We do a lot of lymphatic vessel bypass surgery, and those vessels are so small that it might take an hour to do one bypass without the assistance of the robot. But with the robot, I can do maybe three in an hour. That means a better outcome for the patient.

It’s really becoming a game-changer for a lot of microsurgical procedures.

Emerson: In cardiac and thoracic surgery—surgeries in the chest—we often use the robot to replace or repair the mitral valve and other heart valves. I’m also using it in heart bypass surgery. At Cedars-Sinai, we were the first in the world to use it for a lung transplant surgery. We did that at the end of 2021, and now more surgeons across the world are doing it that way.

Robot-assisted surgery is great for patients because it’s so much less invasive. Open-heart surgery involves something called a sternotomy, where we make a big incision and cut through the breastbone and the chest muscles to see and get access to the heart. It’s a fine way to do it, and most of these surgeries are still done that way. But with the robot, I make a much smaller incision and enter the chest in between the ribs, so there’s less blood loss and less damage to nerves and muscles, and the recovery is much quicker.

Cetrulo: Robot-assisted surgery is also easier on the surgeon. Neck problems are one of the biggest sources of disability for surgeons, because we’re leaning over the operating table for hours at a time. With the robot, everything is adjustable, so you can set yourself up to be in a good ergonomic position. That can keep surgeons active longer so they can help more patients.

Emerson: There is a learning curve. Robotic surgery uses very different technology than an open operation, so it does require additional training. That’s one of the limiting factors. Many surgeons who haven’t been trained on it prefer to stick with what they know. But as newer surgeons come into the field, that’s changing. At Cedars-Sinai, we’ve been training early career surgeons in using the robot. I’ve also helped set up several centers across the country where I go and proctor people on their first five to 10 cases.

These robotic systems are expensive, too. We have a number of them here at Cedars-Sinai, but not all surgeons and patients have access to the technology right now.

Cetrulo: In the future, remote surgery could really democratize access.
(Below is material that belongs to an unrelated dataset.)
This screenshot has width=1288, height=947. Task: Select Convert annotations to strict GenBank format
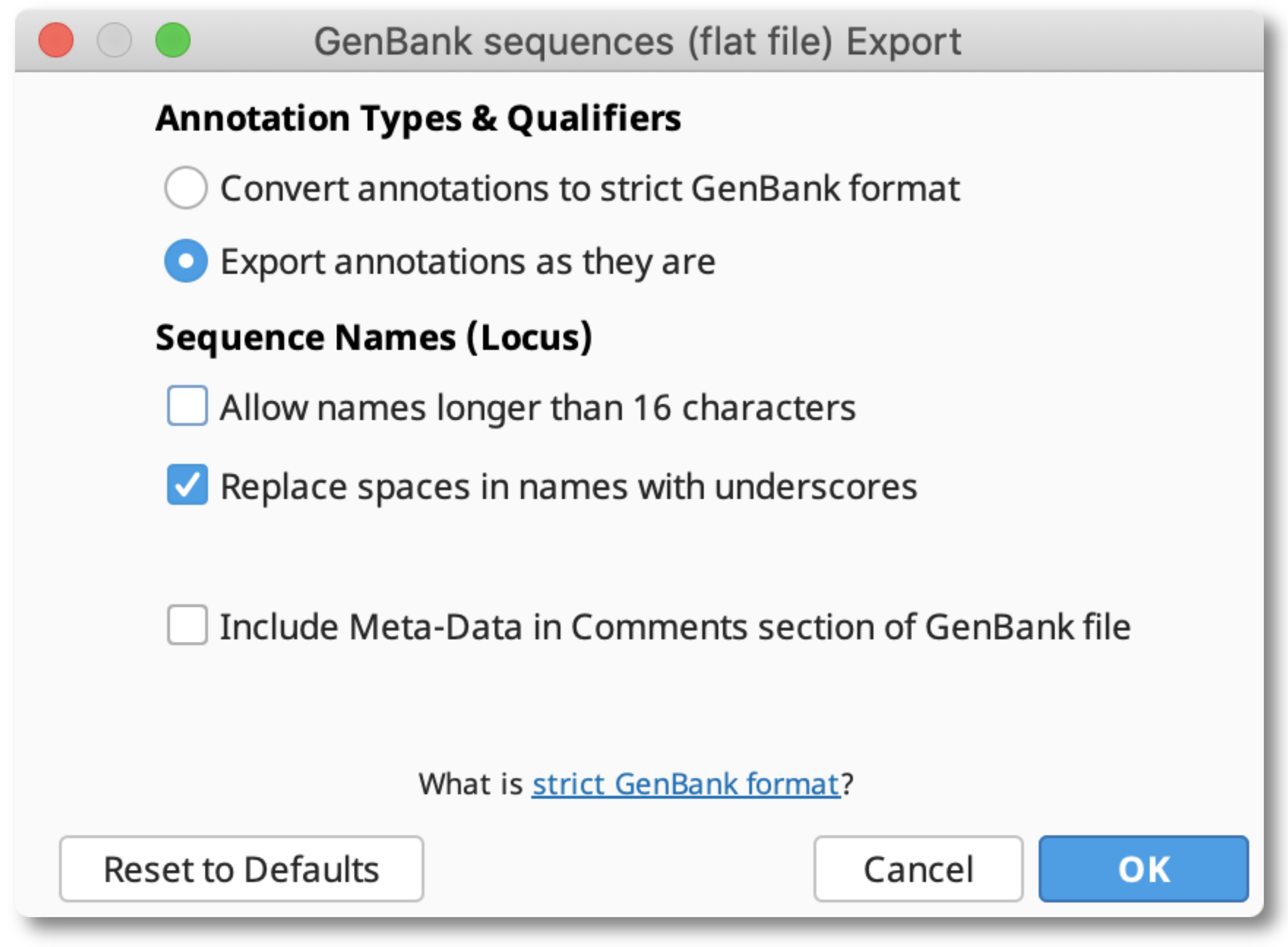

Right now, the surgeon is almost always in the room. But they don’t have to be. There are cases happening with expert surgeons operating remotely on patients far away—even across the world!

Hung: Integrating AI into robot-assisted surgery is a big focus for the future. There’s a wealth of data available on most patients—such as CT scans and MRIs—and AI can help distill all that information and provide a kind of augmented reality. For example, during the operation, AI may be able to show the surgeon things about the patient’s anatomy that may not be visible, such as blood vessels or nerves that are hidden behind other structures.
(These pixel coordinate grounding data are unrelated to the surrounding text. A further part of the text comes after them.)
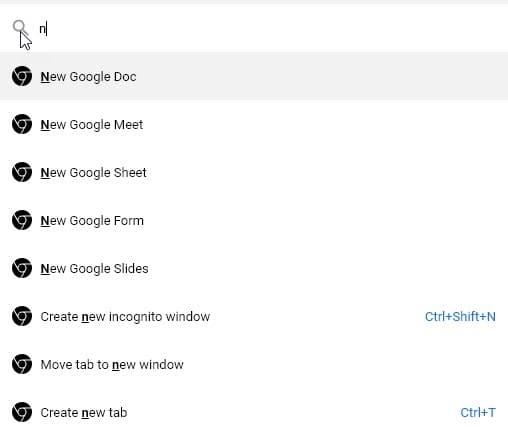The height and width of the screenshot is (429, 508).
Task: Select the New Google Doc command
Action: click(254, 76)
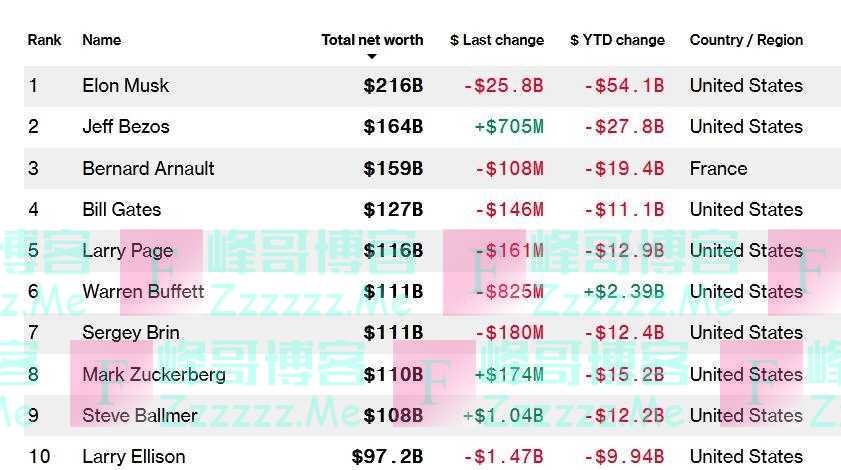Image resolution: width=841 pixels, height=470 pixels.
Task: Click Bernard Arnault's name
Action: (x=148, y=168)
Cetrulo: Right now, the robot is just an extension—a tool—for the surgeon, but automation is coming. We do a lot of simple, rote surgeries, such as carpal tunnel or trigger finger release surgeries. In the future, I think these will be automated and handled entirely by the robot. We’re not there now, but it’s coming.

Frequently Asked Questions

Is robotic surgery performed entirely by a robot?

No. Robotic surgery is fully controlled by a surgeon who directs every movement of the robotic instruments.

Is robotic surgery safer than traditional surgery?

The robotic systems used at Cedars-Sinai are approved by the U.S. Food and Drug Administration. Because they are minimally invasive—meaning they use smaller incisions than open surgery—they can offer benefits such as faster recovery. But safety depends on the procedure, the patient and the surgeon’s level of experience.

Is robotic surgery the same as artificial intelligence?

No. Robotic surgical systems do not make decisions on their own and do not use AI to operate independently.

What types of surgery can be done robotically?

Robotic surgery is used in heart, lung, urologic, abdominal, and plastic and reconstructive procedures, among others.

How do I know if robotic surgery is right for me?

A surgeon can evaluate your condition, anatomy and overall health to determine whether robotic surgery is an appropriate option.